It's no fun being cold. As an ER Doc, experienced ski parent, back-country enthusiast, cold-hater, and gear-head, I have learned a lot about staying warm. Most of you know most of this, but a review never hurts.

General Concepts:

Conserving your own circulation is what keeps you warm. This means lots of insulation, wind barriers, full coverage, ventilation options, and comfy fits. Your body's internal regulation system will keep the vital organs warm at the expense of your extremities, so you MUST keep the core warm. If your hands and feet are cold, then a warm vest or fleece pullover is needed even before checking what's on your hands and feet (this is true even if your body doesn't feel cold--that's because it's hogging all of the warm blood to stay warm).
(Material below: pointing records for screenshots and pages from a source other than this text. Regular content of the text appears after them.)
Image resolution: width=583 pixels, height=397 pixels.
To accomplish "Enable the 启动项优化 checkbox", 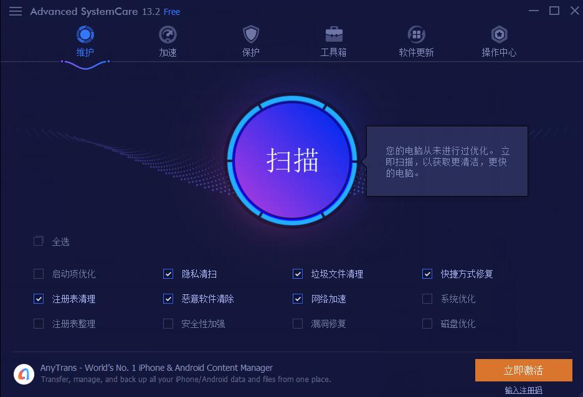I will tap(39, 274).
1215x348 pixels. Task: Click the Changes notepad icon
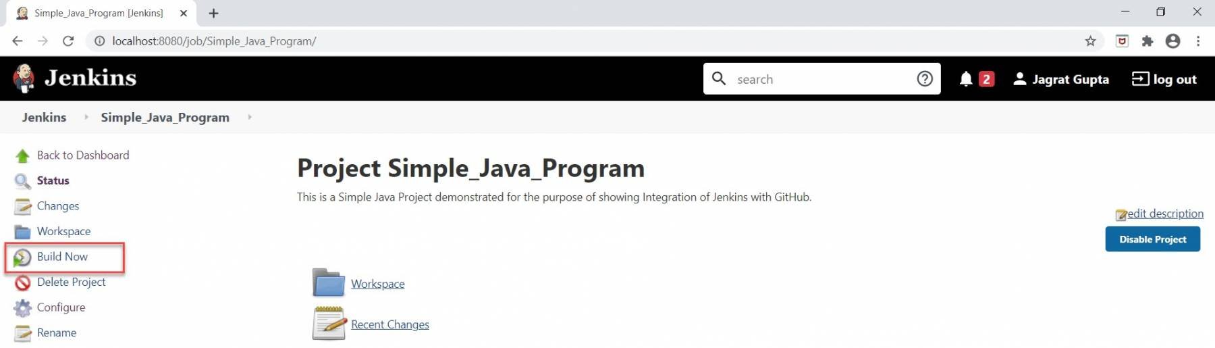click(22, 207)
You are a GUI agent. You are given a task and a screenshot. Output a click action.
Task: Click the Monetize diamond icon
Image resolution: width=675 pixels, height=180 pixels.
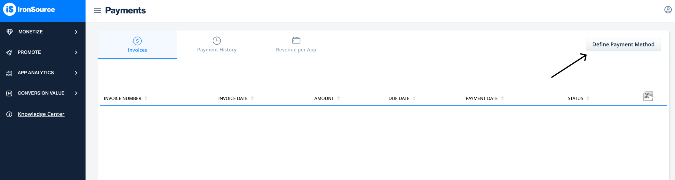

Your skin is the final barrier, whose enemies are: WET and WIND. Modern materials such as Gortex will block wind, block outside moisture, and breath--IF USED PROPERLY. It must fit right, and you need to use the zippers, pull cords, and vents to tighten up when you're cold (the lift), and loosen up a little to let the steam out while skiing and at the bottom for a few minutes. If you get wet from perspiration(we all sweat all the time), snow, or whatever, YOU MUST DRY OUT or you'll never get warm again. Heat loss is greatest from the head and neck--keep them warm to keep your hands and feet warm! Finally, it's easier to take off a layer or take out hand warmers than it is to get warm once you're frozen solid. Mornings are coldest, so start off with the works, and reduce as the day goes on if you can. One more thing: your body makes heat by "burning" fuel, ie, food and water. When exercising in the cold, the fuel goes fast, and if you run out, you freeze. Eat more, eat often, stay hydrated--stoke the fire!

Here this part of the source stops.